**DATA FOR PROCESSING**
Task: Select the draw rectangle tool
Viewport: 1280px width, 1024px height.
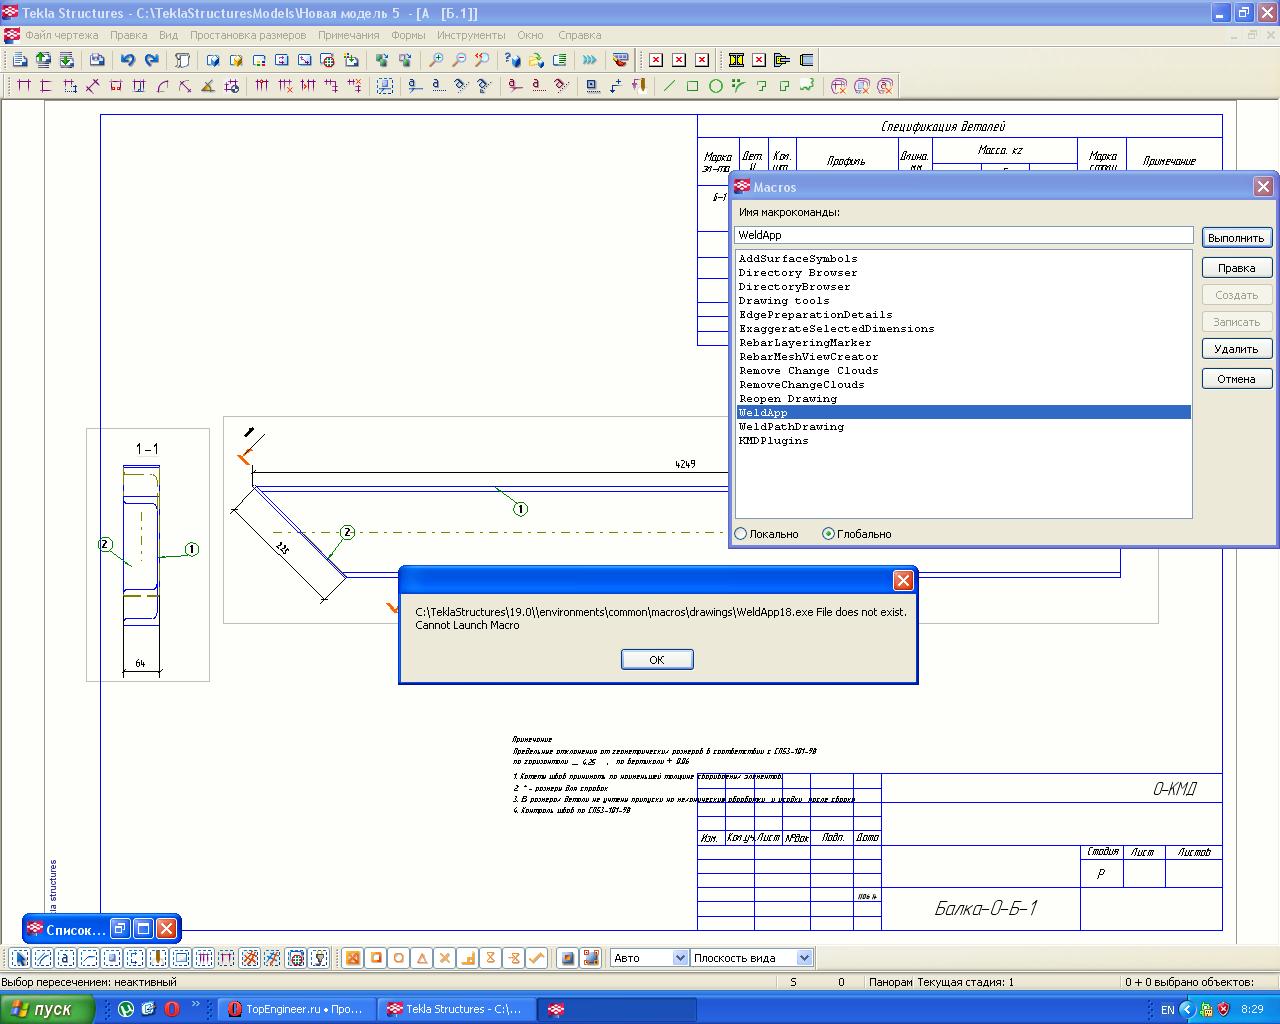Action: pyautogui.click(x=692, y=86)
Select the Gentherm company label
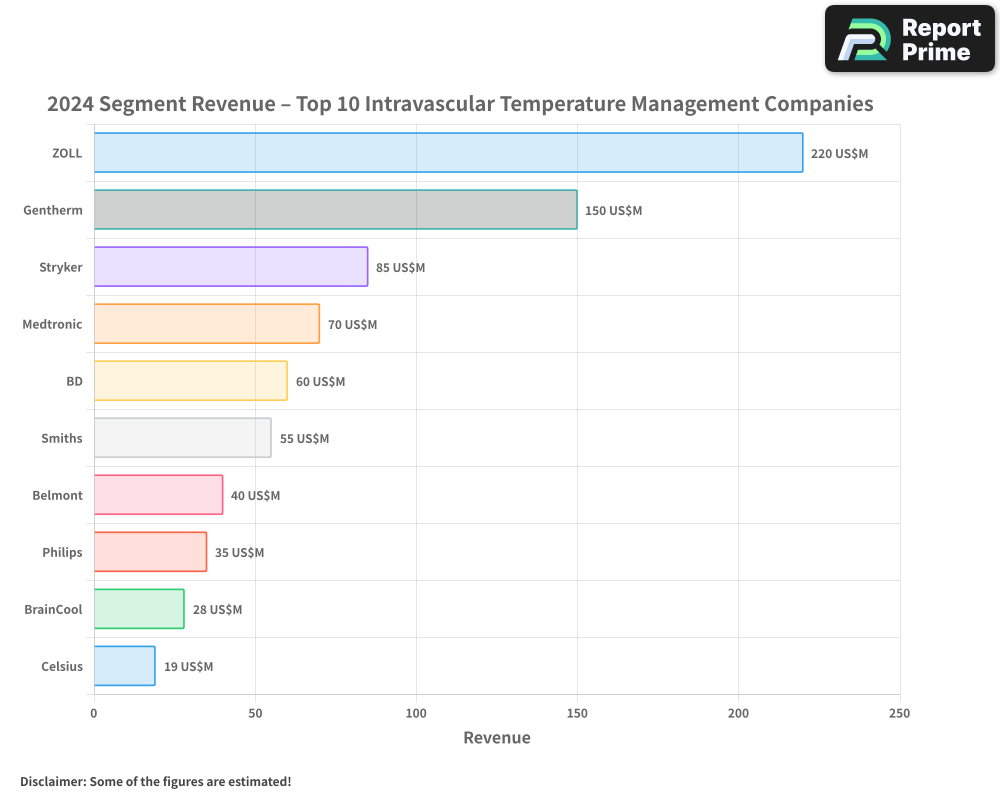 tap(53, 210)
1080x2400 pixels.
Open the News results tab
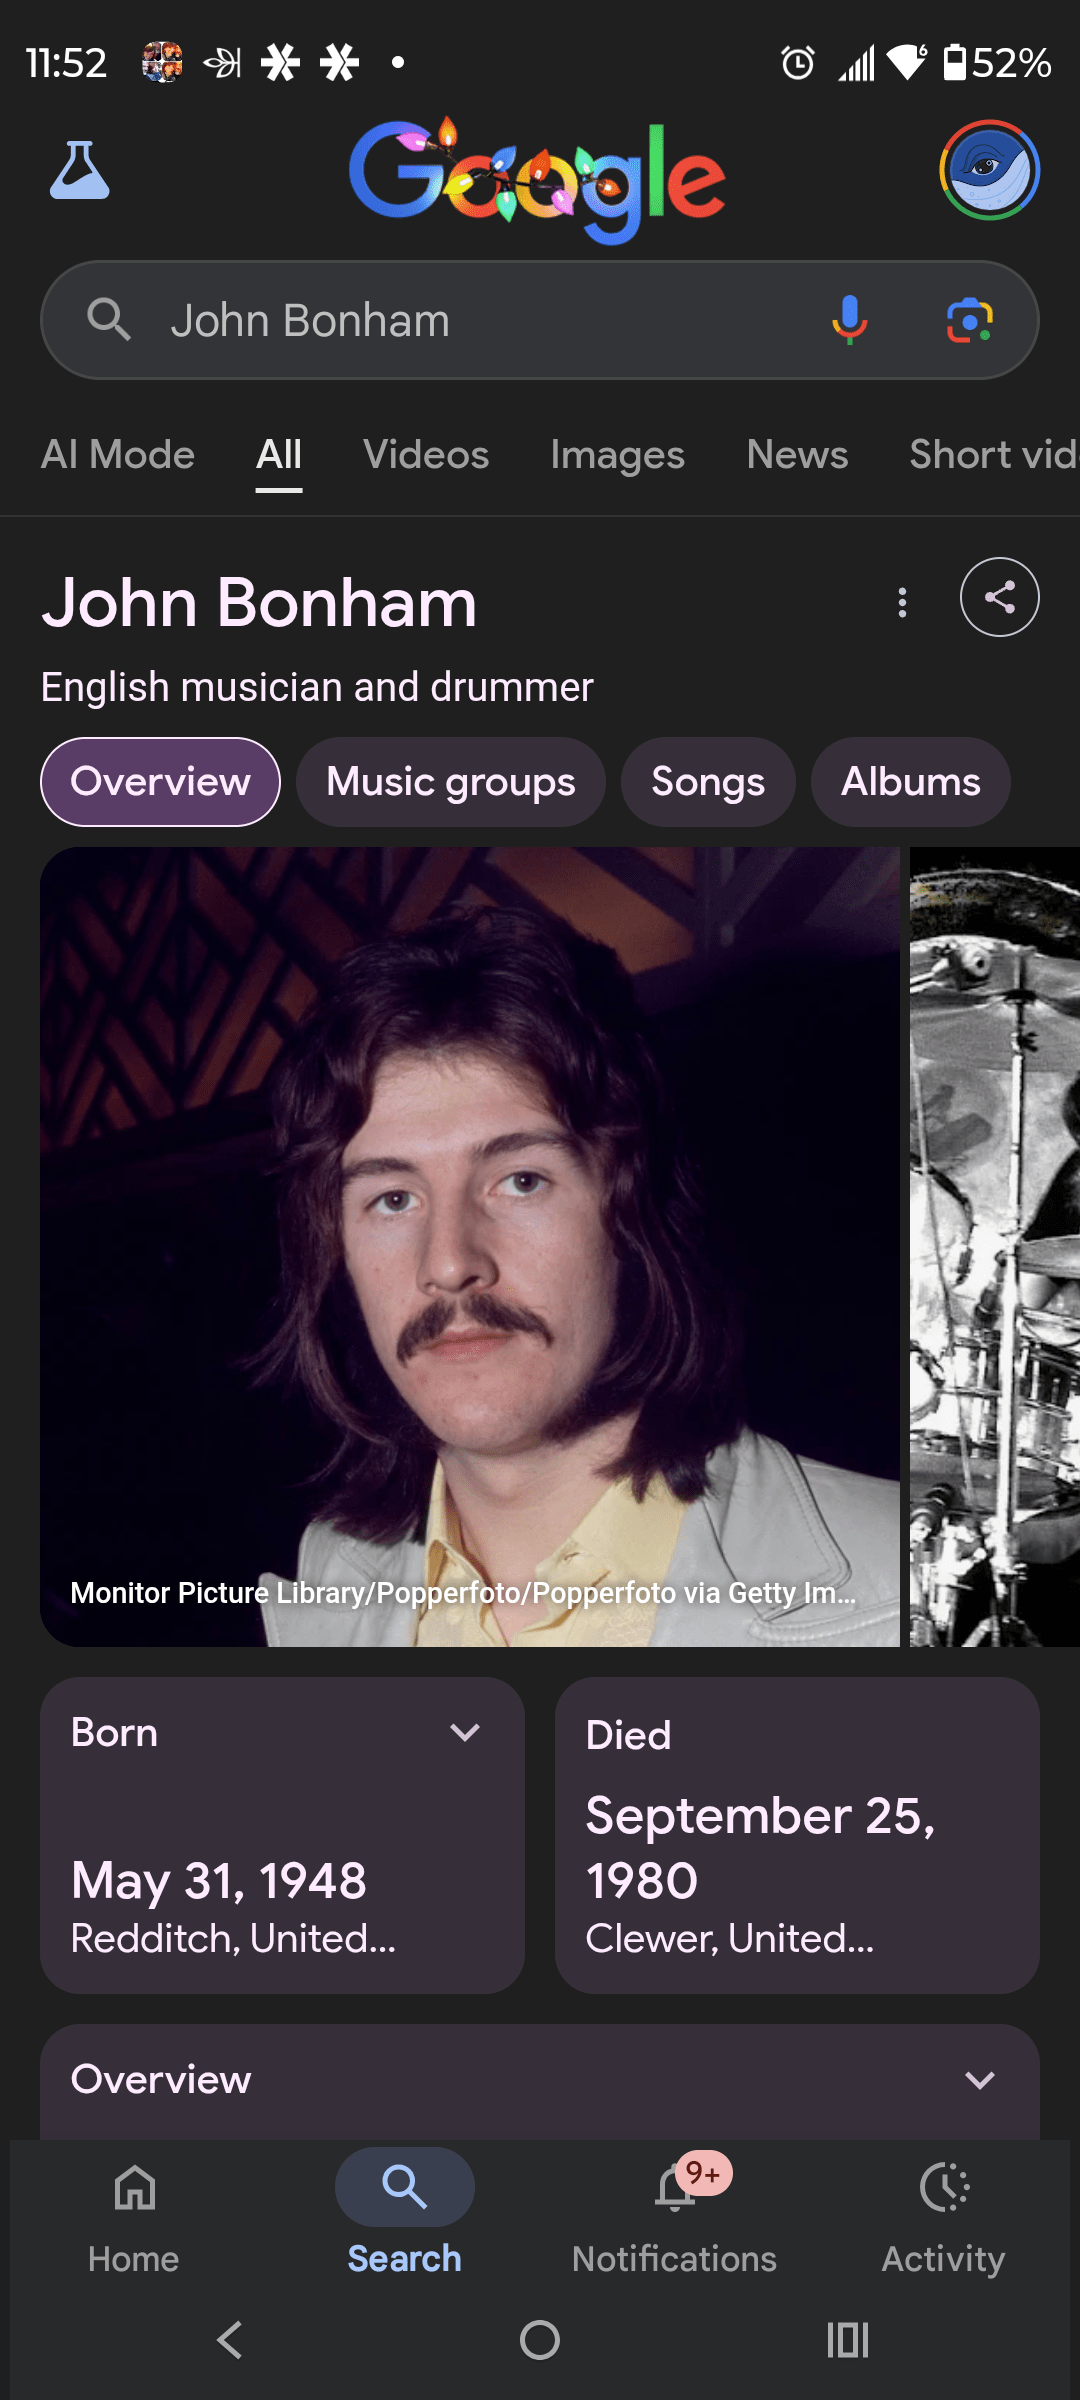click(797, 455)
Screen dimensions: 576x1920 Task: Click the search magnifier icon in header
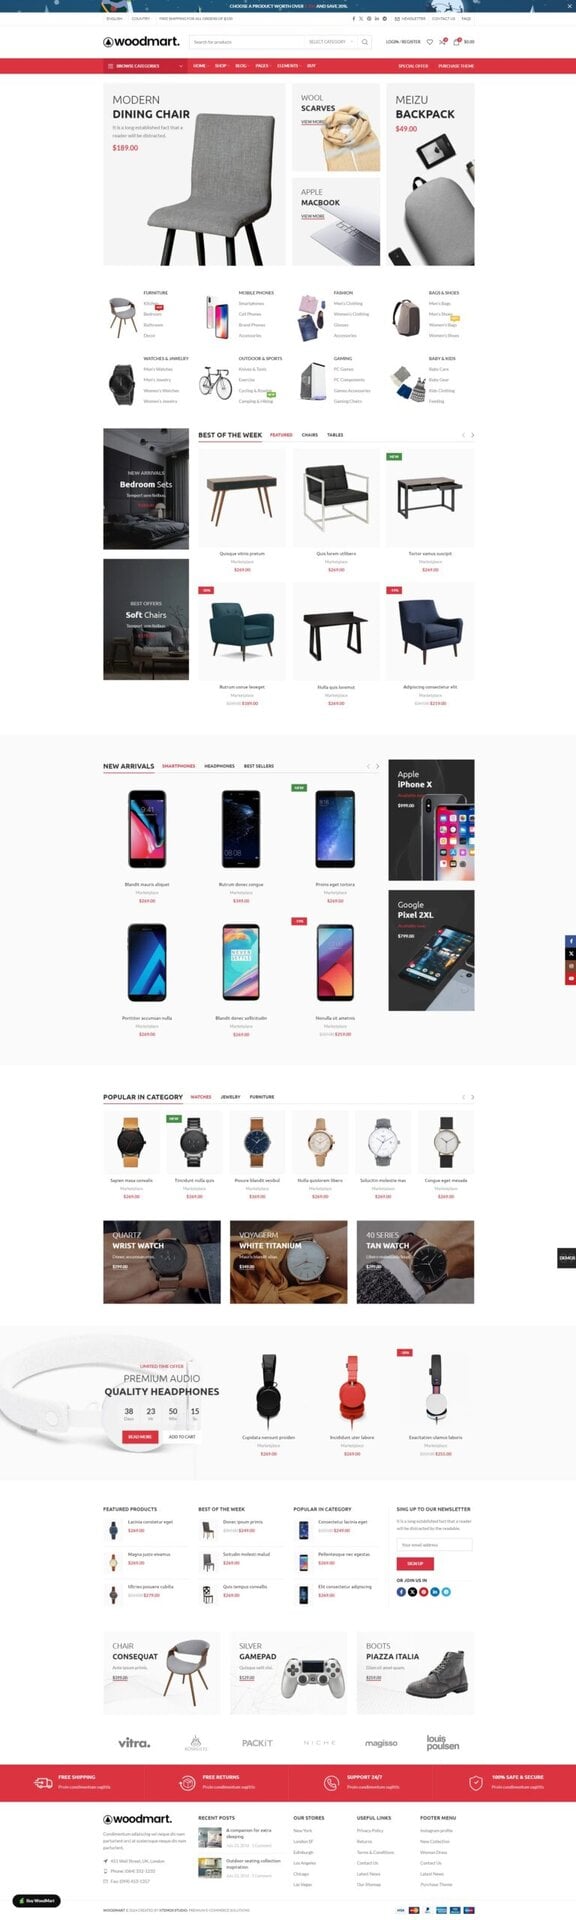pyautogui.click(x=364, y=42)
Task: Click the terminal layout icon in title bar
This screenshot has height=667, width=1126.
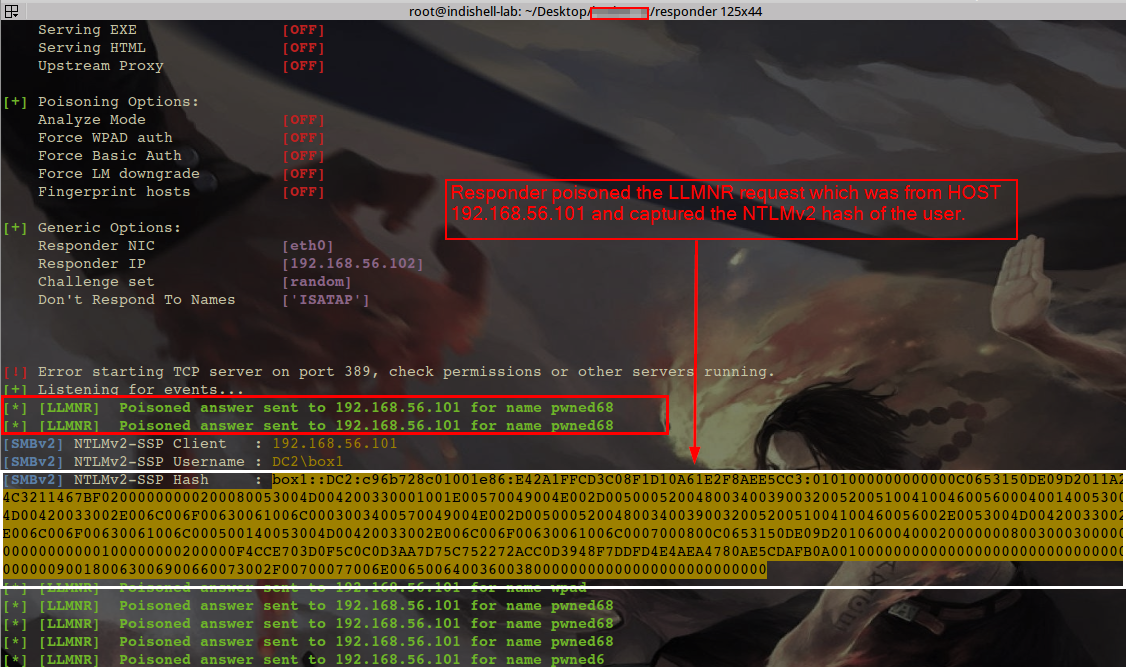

**WHAT YOU SHOULD DO**
In your copy, reproduce the data above exactly and skip every picture.

**EXPECTED ANSWER**
Task: Select the draw rectangle tool
Viewport: 1280px width, 1024px height.
Action: pyautogui.click(x=692, y=86)
Select the Gentherm company label
 tap(53, 210)
1080x2400 pixels.
Open the News results tab
click(797, 455)
Screen dimensions: 576x1920 Task: Click the search magnifier icon in header
pyautogui.click(x=364, y=42)
Task: Click the terminal layout icon in title bar
This screenshot has height=667, width=1126.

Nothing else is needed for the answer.